* Begin SOURCE PASSAGE *

There was a national consciousness of divine privilege: and it
was inextricably bound up with a national conviction that the
Lord of the privileges had an eternal right to reprove His
privileged ones, and that He had, as a fact, His accredited
messengers of reproof, whose voice was not theirs but His; not
the mere outcry of patriotic zealots, but the Oracle of God.
Yea, an awful privilege was involved in the reception of such
reproofs: "You only have I known; therefore will I punish
you". {Am 3:2} But this is a recollectlon by the way. St. Paul, so we saw in our
last study, has quoted Isaiah’s stern message, only now to stay his
troubled heart on the fact that the unbelief of Israel in his day
was, if we may dare to put it so, no surprise to the Lord, and
therefore no shock to the servant’s faith. But is he to stop there,
and sit down, and say, "This must be so"? No; there is more to
follow, in this discourse on Israel and God. He has "good words, and
comfortable words," {Zec 1:13} after the woes of the last two
chapters, and after those earlier passages of the Epistle where the
Jew is seen only in his hypocrisy, and rebellion, and pride. He has
to speak of a faithful Remnant, now as always present, who make as
it
were the golden unbroken link between the nation and the promises.
And then he has to lift the curtain, at least a corner of the
curtain, from the future, and to indicate how there lies waiting
there a mighty blessing for Israel, and through Israel for the
world.
Even now the mysterious "People" was serving a spiritual purpose in
their very unbelief; they were occasioning a vast transition of
blessing to the Gentiles, by their own refusal of blessing. And
hereafter they were to serve a purpose of still more illustrious
mercy. They were yet, in their multitudes, to return to their
rejected Christ. And their return was to be used as the means of a
crisis of blessing for the world. We seem to see the look and hear the voice of the Apostle, once the
mighty Rabbi, the persecuting patriot, as he begins now to dictate
again. His eyes brighten, and his brow clears, and a happier
emphasis
comes into his utterance, and he sets himself to speak of his
people’s good, and to remind his Gentile brethren how, in God’s plan
of redemption, all their blessing, all they know of salvation, all
they possess of life eternal, has come to them through Israel.

* End SOURCE PASSAGE *

» **WHAT THE EXERCISE ASKS**
List each change in the Apostle's face and voice that the passage on Israel and God describes as he begins to dictate again.

* Begin STORED DATA *

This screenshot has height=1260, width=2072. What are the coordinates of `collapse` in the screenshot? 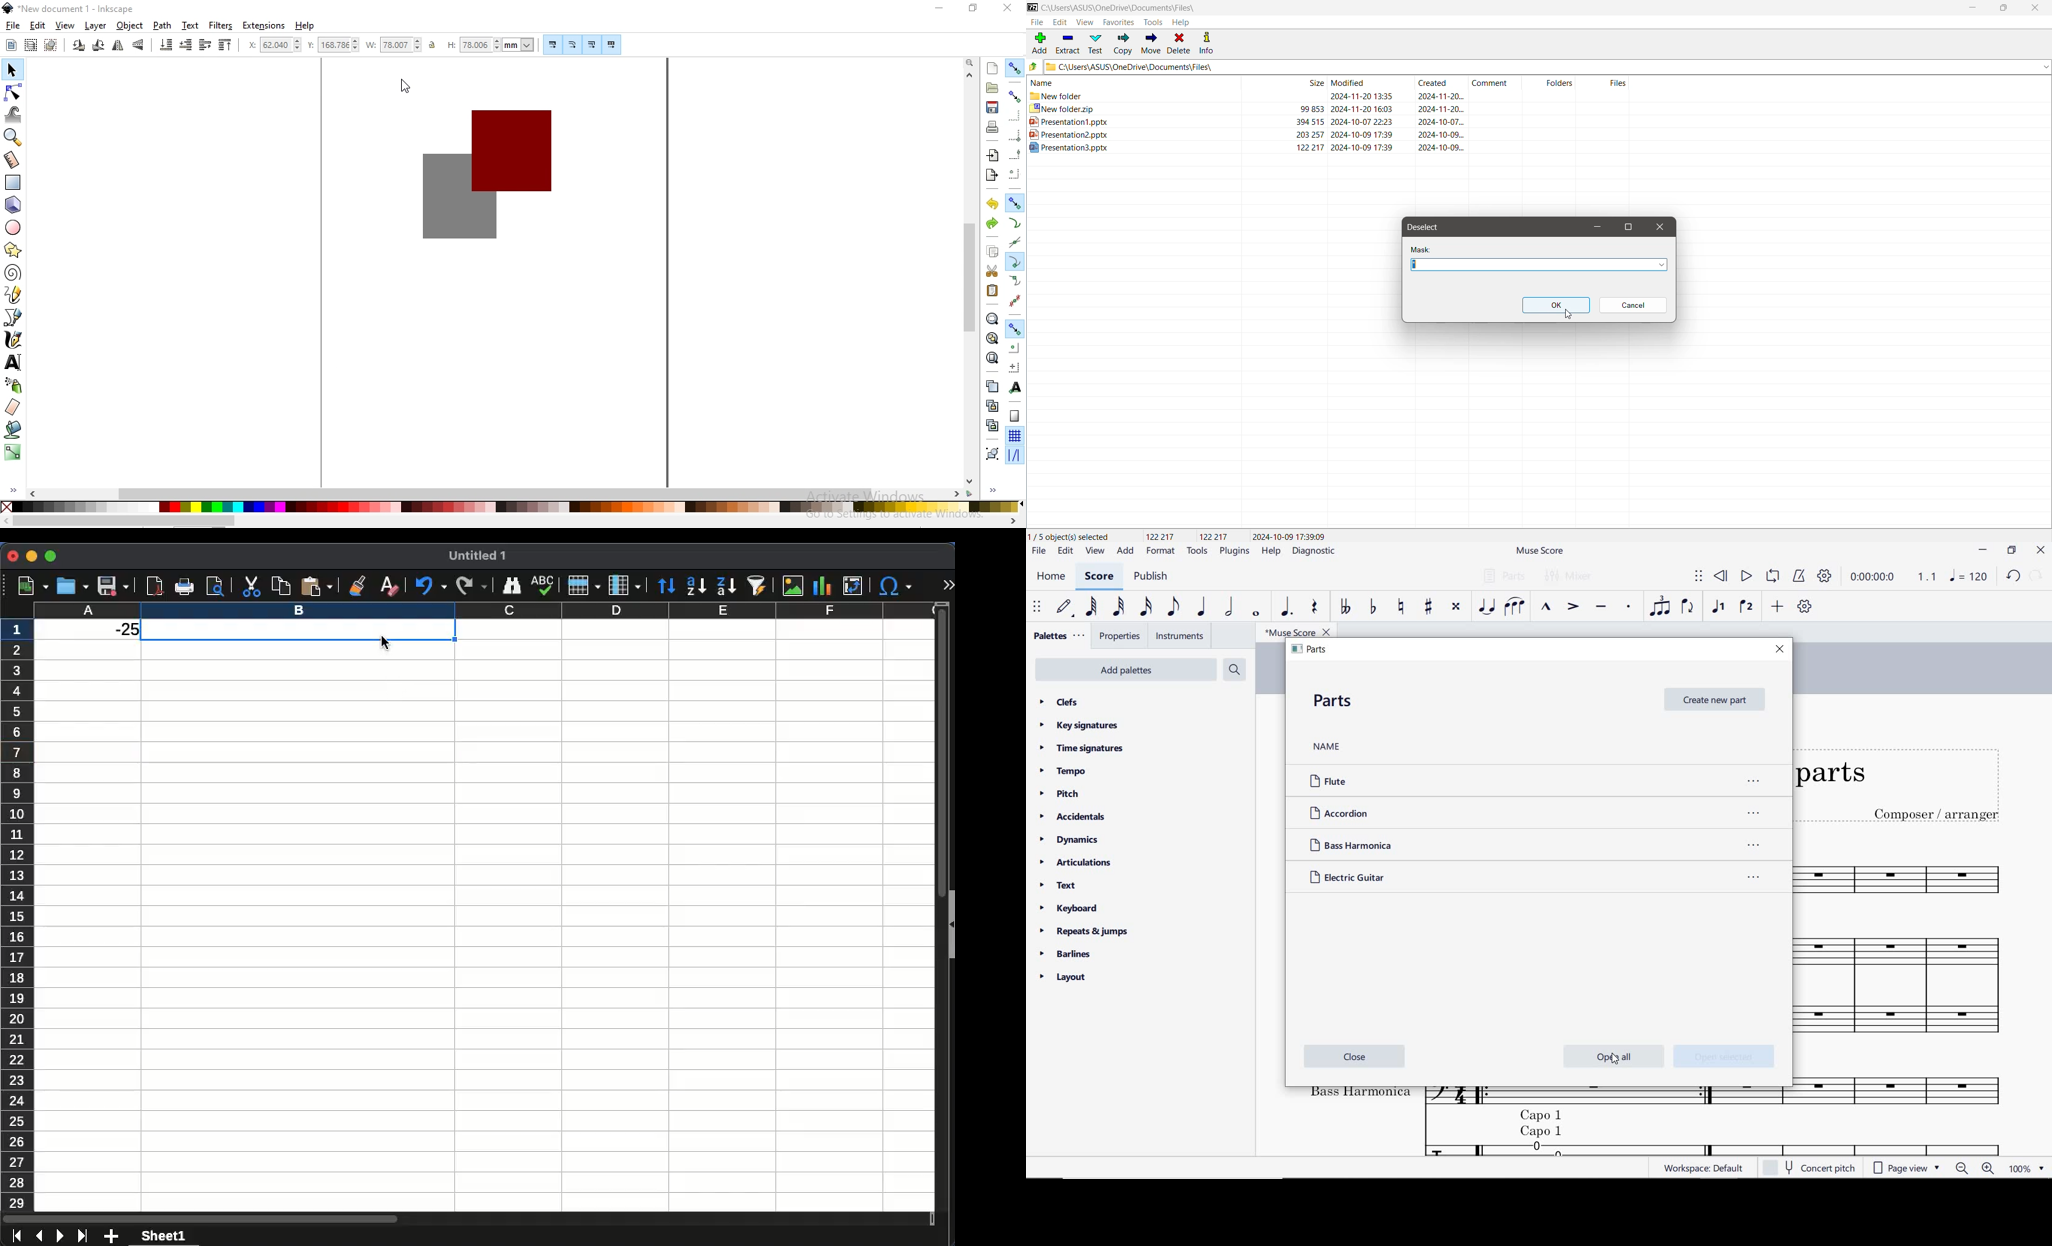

* End STORED DATA *

» **WRITTEN SOLUTION**
- His eyes brighten.
- His brow clears.
- A happier emphasis comes into his utterance.